What next? The American Gastroenterological Association writing guidelines telling us how to wipe our asses after taking a shit (complete with prospective, randomized, double-blinded studies on folding vs. bunching the TP)?

(Thanks to the AAFP ListServe, whose comment trail demonstrated far more and funnier sarcasm than I am at liberty to replicate here.)

12 Comments:

At Tue Sep 02, 09:23:00 PM, Anonymous Anonymous said...

As my kids say, WTF?

 
At Tue Sep 02, 11:20:00 PM, Blogger Geohde said...

If it's not abuse of our commonsense with the liberal application of over-filtered and over-thought guidelines then it's proving that black is the new white with the liberal misuse of 'evidence' based medicine.

Just because it's double blinded and randomised does not protect a trial from the curse of garbage-in = garbage-out

:)


J

 
At Wed Sep 03, 04:52:00 AM, Blogger Elaine said...

Umm, your guide to taking a shit was incomplete and potentially dangerous; you forgot about washing the hands afterwards. ;-)

 
At Wed Sep 03, 07:24:00 AM, Anonymous Anonymous said...

I'll second Elaine -- and add that with some people, you should also mention the whole, "Open the lid to the potty and pull down your pants before you dump."

Always cater to the LCD.

 
At Wed Sep 03, 08:07:00 AM, Blogger Jon said...

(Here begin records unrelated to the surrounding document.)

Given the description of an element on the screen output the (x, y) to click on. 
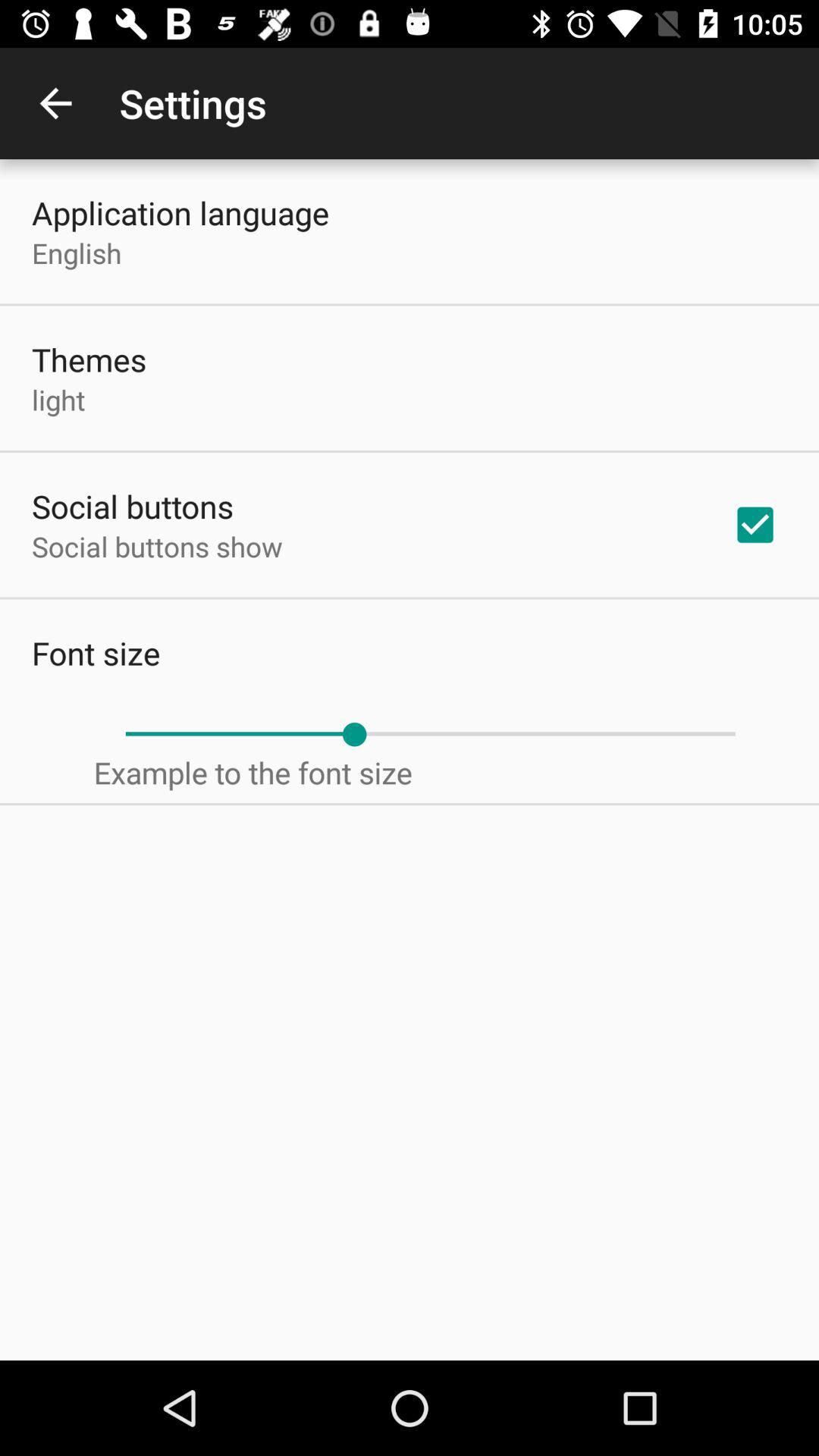
turn off the item above the english icon (180, 212)
Given the description of an element on the screen output the (x, y) to click on. 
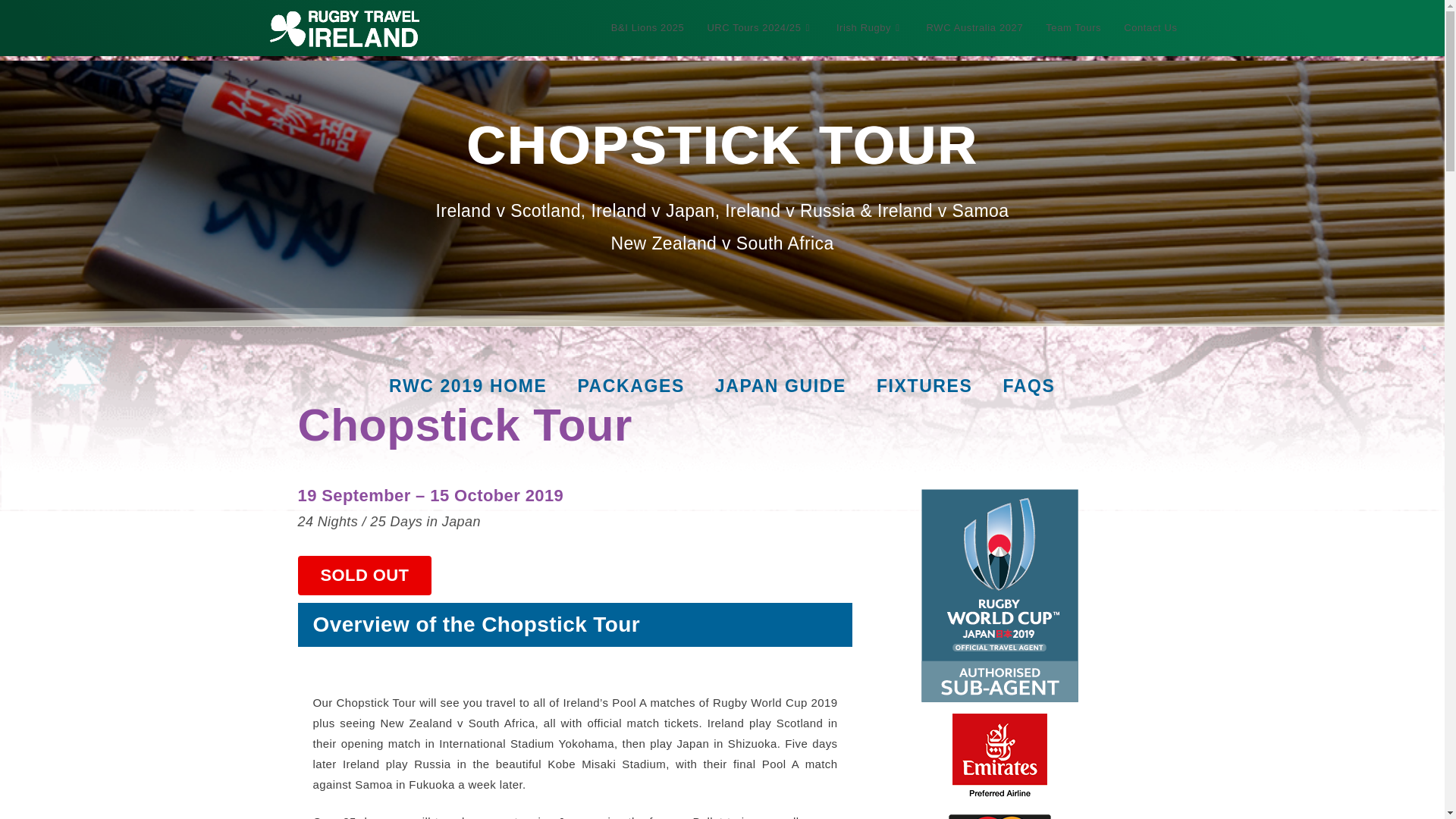
JAPAN GUIDE (780, 385)
Team Tours (1072, 28)
Contact Us (1150, 28)
RWC 2019 HOME (468, 385)
FIXTURES (924, 385)
PACKAGES (630, 385)
RWC Australia 2027 (975, 28)
Irish Rugby (870, 28)
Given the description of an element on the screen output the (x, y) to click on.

Gee, I'd better read that. Maybe I've been doing it wrong all these years. No wonder I'm deaf...

 
At Wed Sep 03, 05:58:00 PM, Blogger Midwife with a Knife said...

I wonder how much time and effort went into those cerumen guidelines.

By the way, bunchers are terribly misguided. The most complete evidence suggests that folding is THE only safe way to wipe your ass. ;)

 
At Wed Sep 03, 10:58:00 PM, Anonymous Anonymous said...

Thank you for the worthwhile suggestion for future publications in gastroenterology. As a young attending, I need all the help I can get.

Flatulently,

 
At Thu Sep 04, 03:10:00 AM, Anonymous Anonymous said...

What to do with the infamous "no wipers'?" I enjoy these almost as much as Drackman.

Just to be a rebel I am going to remove all wax that gets in the way of my TM peeping tom show.

 
At Thu Sep 04, 07:25:00 AM, Blogger Sara said...

I think someone got called to the ER in the middle of the night for a consult to remove earwax one too many times and just plain snapped.

 
At Thu Sep 04, 09:45:00 AM, Blogger Mike Craycraft said...

I am still confused if I wipe back to front or front to back. Plus, do you reach between your legs or around the back. I hope they let us know soon.

Perhaps these wonderful guidelines are just an easy way for self-promotion?

 
At Mon Sep 08, 04:10:00 PM, Anonymous Anonymous said...

Are the wiping guidelines culturally sensitive? How about cultures where alternative fibers are used rather than the corpses of trees? Are non-personal sources of chaa covered, such as that which rolls downhill?

 
At Wed Sep 10, 02:12:00 PM, Blogger Rogue Medic said...

We will have a guideline on "How to Give a S*#%."

I smell medical progress. Maybe even a journal article. The Onion, perhaps.

I think Midwife with a Knife is making an excellent start. I try not to argue with knife wielding people, although I am not following a formal guideline. Just a rule of thumb - how low brow of me.